[Material supplied — start]
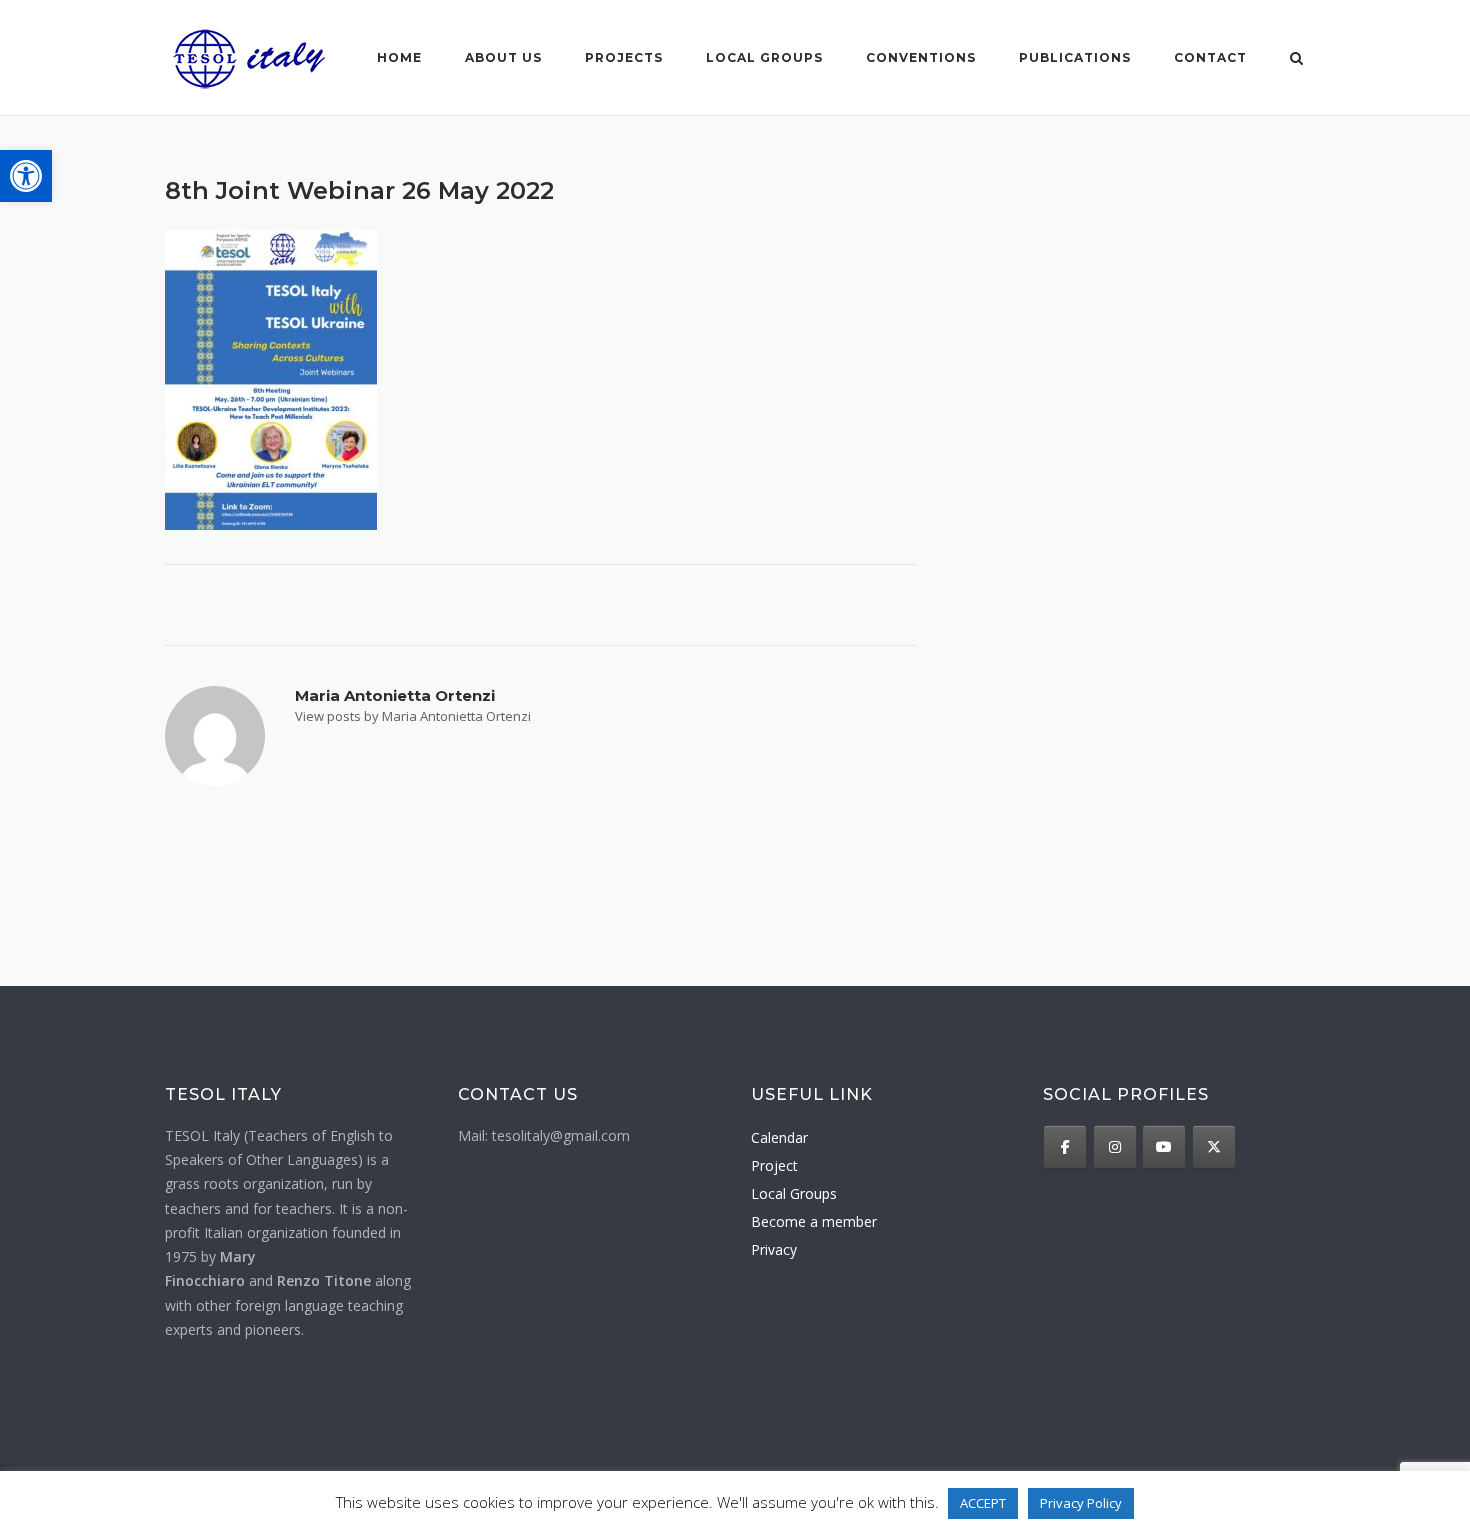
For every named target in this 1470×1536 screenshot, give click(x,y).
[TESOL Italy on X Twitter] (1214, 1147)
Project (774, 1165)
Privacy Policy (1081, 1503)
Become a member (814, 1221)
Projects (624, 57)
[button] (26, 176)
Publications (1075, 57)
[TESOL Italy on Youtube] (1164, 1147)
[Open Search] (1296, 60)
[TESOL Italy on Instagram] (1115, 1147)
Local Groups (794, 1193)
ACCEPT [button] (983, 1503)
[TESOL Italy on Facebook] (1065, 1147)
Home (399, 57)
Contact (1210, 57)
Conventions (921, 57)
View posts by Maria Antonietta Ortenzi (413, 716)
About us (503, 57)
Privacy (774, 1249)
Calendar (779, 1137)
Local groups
[Material supplied — finish]
The records above need to be restated word for word, with the pictures left out.

Answer for the task:
For every named target in this 1470×1536 screenshot, give click(x,y).
[TESOL Italy on X Twitter] (1214, 1147)
Project (774, 1165)
Privacy Policy (1081, 1503)
Become a member (814, 1221)
Projects (624, 57)
[button] (26, 176)
Publications (1075, 57)
[TESOL Italy on Youtube] (1164, 1147)
[Open Search] (1296, 60)
[TESOL Italy on Instagram] (1115, 1147)
Local Groups (794, 1193)
ACCEPT [button] (983, 1503)
[TESOL Italy on Facebook] (1065, 1147)
Home (399, 57)
Contact (1210, 57)
Conventions (921, 57)
View posts by Maria Antonietta Ortenzi (413, 716)
About us (503, 57)
Privacy (774, 1249)
Calendar (779, 1137)
Local groups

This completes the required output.